The decision aims to support domestic economic activity given a challenging external environment, the release added.
Economist and banking analyst at HC Securities and Investment Monette Doss said the 300 bps interest rate cut announced by the CBE comes higher than its estimate of a 200 bps rate cut in the first half of 2020 (1H20), and comes after the US Federal Reserve and the Bank of England cut rates by 50 bps to 0.5% and 0.25%, respectively, and following an announcement by the Fed of another possible rate cut to 0%, in light of the coronavirus outbreak.
“We believe the lower interest rates will help stimulate local private investment and local consumption, which we see as the main economic driver going forward. We also believe that the decision will lower the Egyptian government’s debt servicing cost, easing the pressure on the budget deficit. The MPC decision will have a positive effect on the resumption of CAPEX lending, in our view, partially offsetting coronavirus fears,” Doss said.
February inflation came in at 5.3% year-on-year (YoY) better than our expected 5.9% YoY and well below the CBE inflation target of 9% (+/- 3%) for the fourth quarter of 2020 (4Q20).
HC Securities expects an increase in demand for consumer staples resulting from the coronavirus to reflect in inflation, picking up to an average 9.0% over 2020 up from our earlier estimate of 7.7%.
“We believe that current Brent price at USD34/barrel could allow the government to reduce gasoline prices by the maximum allowed band of 10% quarterly,” Doss said.
Applying Bloomberg consensus for Brent at USD39 per barrel in 2021, could allow the government to gradually reduce 92-Octane gasoline and diesel prices further, which would reflect positively on containing inflationary pressures.
“Applying our new inflation forecast into our real effective exchange rate (REER) model, we expect the Egyptian pound to devalue by 4% from current level by December, up from our previous estimate of 3% devaluation,” HC Securities reported.

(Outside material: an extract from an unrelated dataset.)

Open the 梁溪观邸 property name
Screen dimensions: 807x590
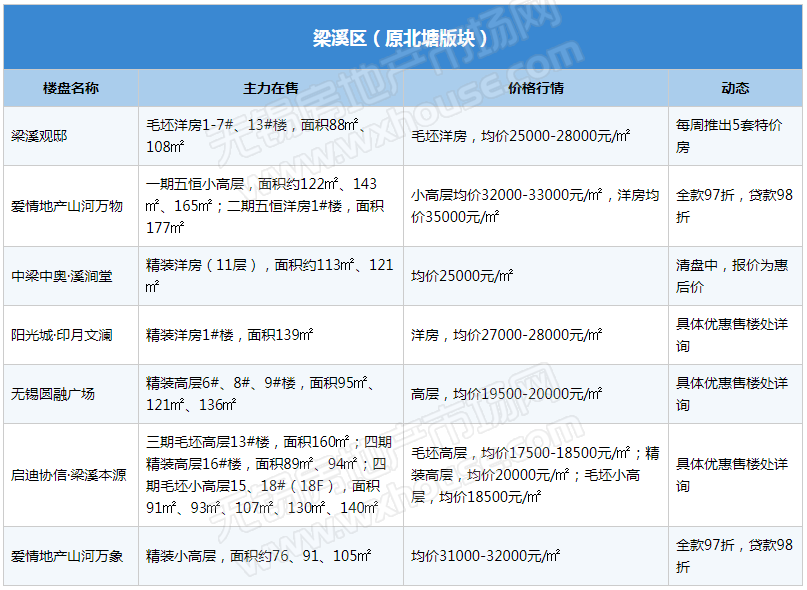pos(40,136)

Assuming 12-month treasury bills (T-Bills) rate declines by 3% to 11.7%, applying 15% tax rate on T-bills for foreigners, and given HC Securities’ inflation forecast, it expects Egypt to offer 0.95% positive real interest rate compared to 0% for Turkey (Egypt 5-year CDS at 521 base points vs. 471 for Turkey), which suggests that Egyptian yields still look relatively attractive.
Despite this, HC Securities expect coronavirus fears to lead to outflows from Egyptian treasuries and to be financed by the Egyptian interbank market, similar to what happened during emerging markets massive outflows in 2H18.
Accordingly, it’s expected that Egyptian banks will move into a net foreign liability position, which could be reversed later with foreign portfolio inflows as coronavirus fears subside.
Doss believes that Egyptian banks will fill in the domestic funding gap, especially after the Egyptian government announced that it is not planning to issue additional Eurobonds in Fiscal Year (FY) 19/20 beyond the issued $2bn in November 2019.
In HC Securities’ Navigating Egypt report published in 20 February, entitled Good Stories with Limited Downside Risk, the company had accounted for a 200 bps rate cut in 1H20 in its equity valuations, so the additional 100 bps rate cut can act as an upside risk to its valuations, that might partially offset the negative effects of the coronavirus outbreak.